I have no expectations. There is no telling what is going to happen. I have decided Dr. Jekyll just won't swear off the hard stuff so it's entirely possible Mr. Hyde shows up on game day.


----------



## mike1225 (Nov 11, 2014)

Most of my friends & lots of family are Ga fans. It's like they are really quiet this week. But on another note I'm not saying a whole lot either. I have no idea how it will turn out but I'll be pulling for Auburn!


----------



## MCBUCK (Nov 11, 2014)

greene_dawg said:


> Bingo. I think you could replace the team names and this is how we all feel. No idead what to expect. I do think the "road team" thing is a little overstated though. There was a time that this was the case but not so kuch the last decade. The series has taken a turn in UGAs favor under Richt. Trying to remember the last time AU won in Athens. 05???



8-4 UGA since 02' ...
last time the Barn won in Athens was 05' ... 31-30
UGA is 6-2 since 06'


----------



## DSGB (Nov 12, 2014)

elfiii said:


> I have no expectations. There is no telling what is going to happen. I have decided Dr. Jekyll just won't swear off the hard stuff so it's entirely possible Mr. Hyde shows up on game day.



I give up even trying to predict what will happen this season. The outcome has usually been totally unexpected.


----------



## weagle (Nov 12, 2014)

MCBUCK said:


> UGA is 6-2 since 06'



Yep, UGA has almost caught up to even the series.  A UGA win this year would have the overall series tied once again.  

Of couse we did make the most of those 2 wins,  2 SEC championships, 1 National Championship, 1 more appearance in the NC game.


----------



## mike1225 (Nov 12, 2014)

My #2 from my Top2 list from last season!


----------



## MCBUCK (Nov 13, 2014)

109
Difference in points all-time between these two schools. Georgia leads that 1,930 points to 1,821. 

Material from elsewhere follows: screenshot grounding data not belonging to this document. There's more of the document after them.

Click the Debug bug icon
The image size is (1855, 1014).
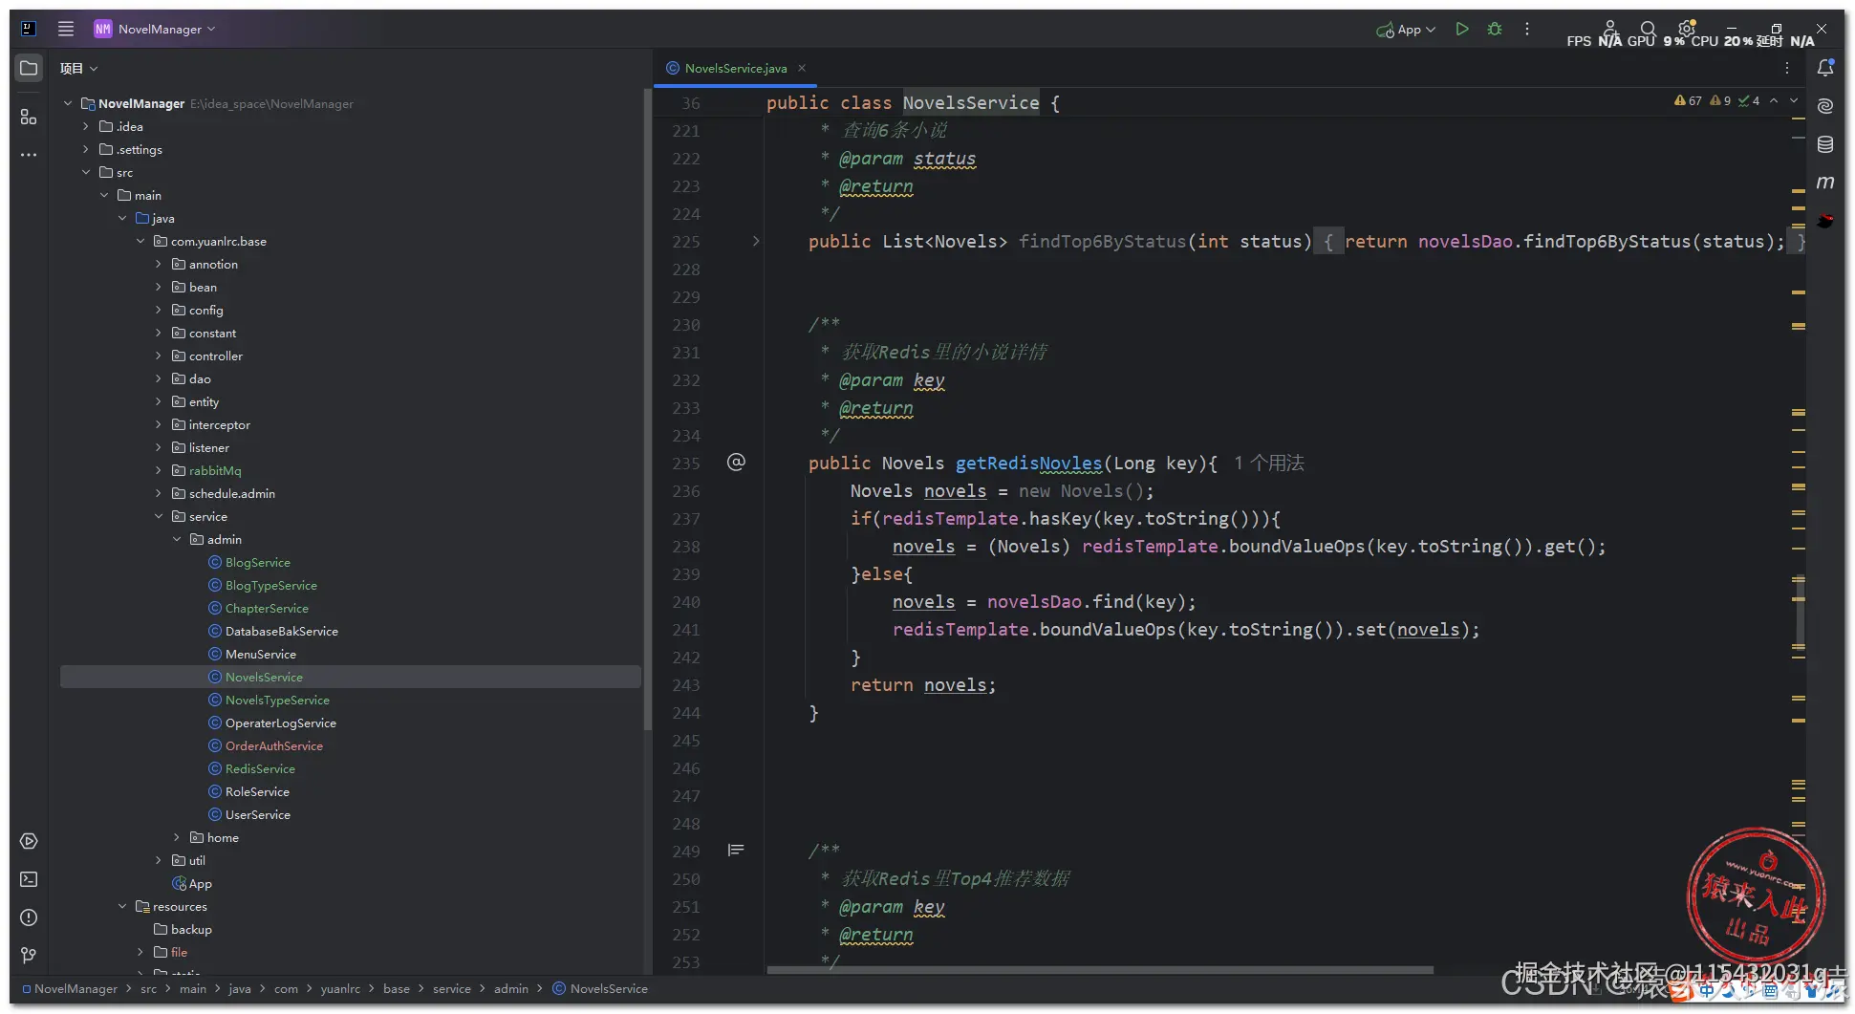point(1495,30)
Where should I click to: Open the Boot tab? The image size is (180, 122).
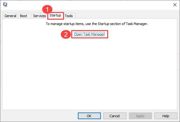(x=24, y=16)
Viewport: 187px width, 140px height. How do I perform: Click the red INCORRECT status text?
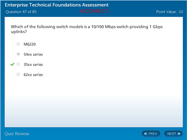pos(94,11)
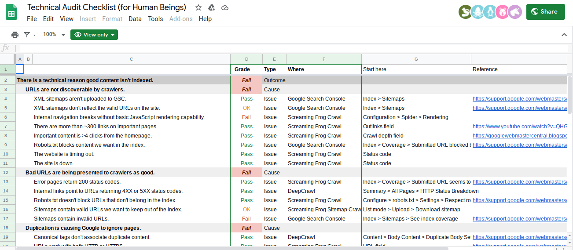Collapse the menus with the chevron
Image resolution: width=573 pixels, height=250 pixels.
point(564,35)
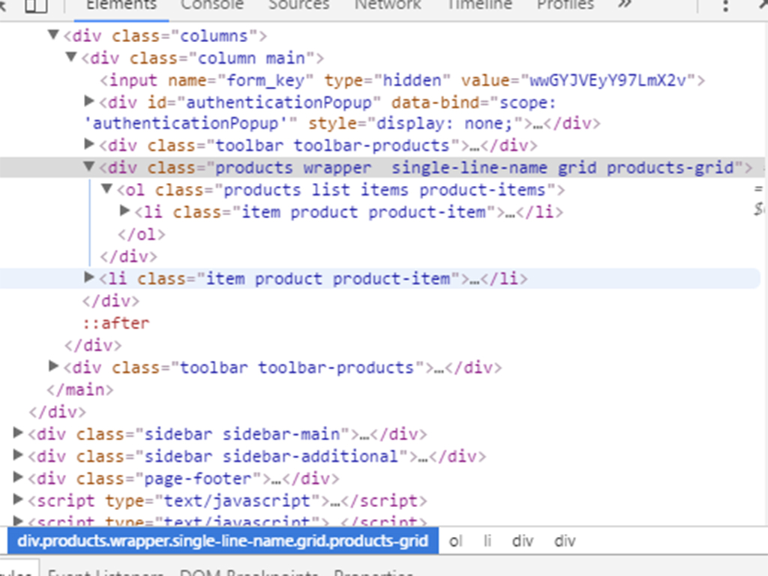Expand the page-footer div arrow
The width and height of the screenshot is (768, 576).
19,478
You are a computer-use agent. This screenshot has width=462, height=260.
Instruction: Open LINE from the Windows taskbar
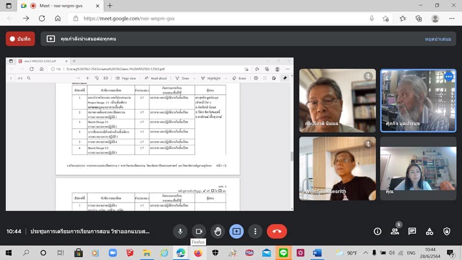[x=283, y=253]
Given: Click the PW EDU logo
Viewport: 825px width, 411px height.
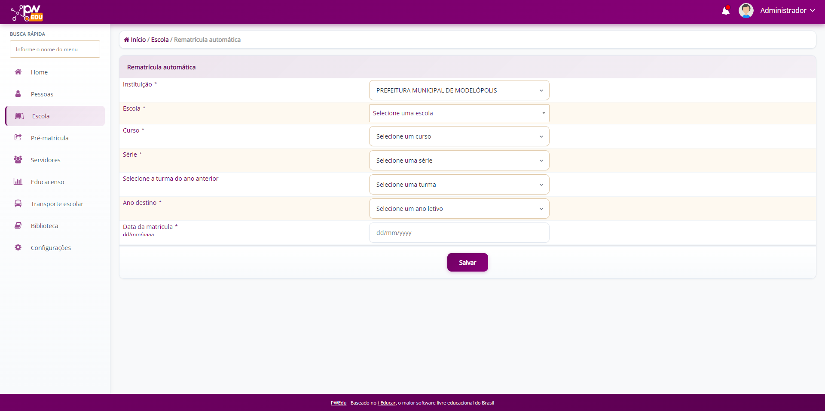Looking at the screenshot, I should point(27,12).
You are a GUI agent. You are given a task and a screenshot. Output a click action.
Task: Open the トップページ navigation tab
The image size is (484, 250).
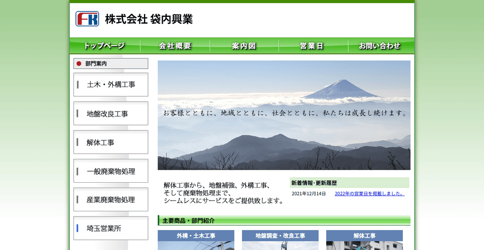[106, 46]
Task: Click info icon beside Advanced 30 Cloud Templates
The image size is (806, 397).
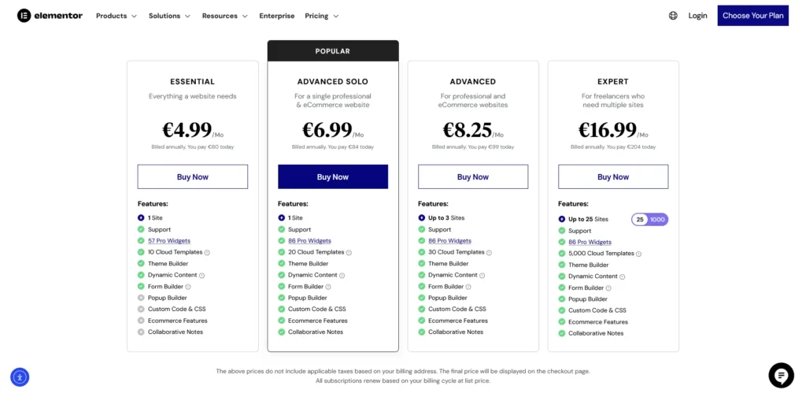Action: click(489, 253)
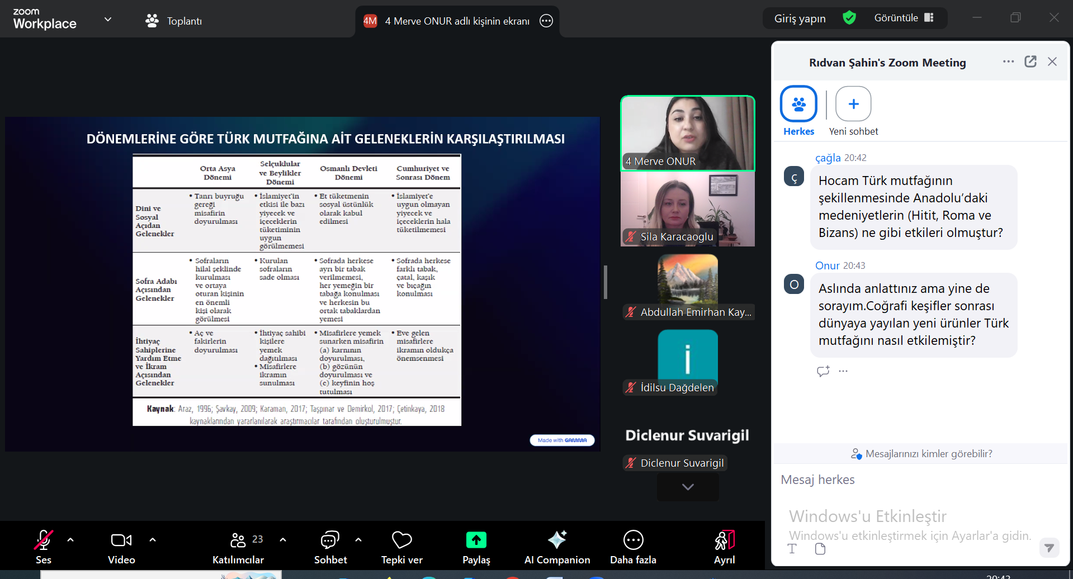
Task: Click Giriş yapın sign in button
Action: click(800, 18)
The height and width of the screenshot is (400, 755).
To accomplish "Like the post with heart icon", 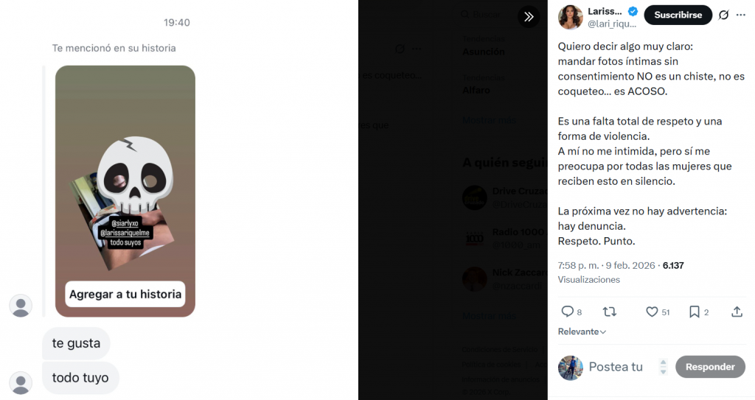I will (x=652, y=312).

SOME INTERESTING STUFF HERE

http://georgia.247sports.com/Bolt/Georgia-Auburn-By-the-numbers-32882183


----------



## lbzdually (Nov 13, 2014)

Leonard Floyd did not play vs Kentucky because of a poor effort against UF and a bad week in practice afterwards. I look for him to play like a man possessed if when he gets in and for Lorenzo Carter to get at least 1 sack and 3 TFL.  If Herrera and Wilson can tackle, then it will be a long day for Auburn, if not put in Kimbrough, Reggie Carter, and Johnny O'Neal and let them try and tackle better.  That was the only really poor area vs UK, but that could have been because UK's QB was 6'5" 240 lbs and ran a sub 4.6 40.  Nick Marshall is even faster, but doesn't have quite the power Towles had.


----------



## MCBUCK (Nov 13, 2014)

Floyd did not play much against UK because he had a dinged shoulder.


----------



## bruiserbuckgrower (Nov 14, 2014)

I'm not sure all the horses are out just yet, it would take a lot of ifs and a lot of help but there's a slim chance we can get to #4. Would take winning out, mizzou dropping 1 more, win the seccg and pray for some losses above us. While unlikely it is possible


----------



## lbzdually (Nov 14, 2014)

MCBUCK said:


> Floyd did not play much against UK because he had a dinged shoulder.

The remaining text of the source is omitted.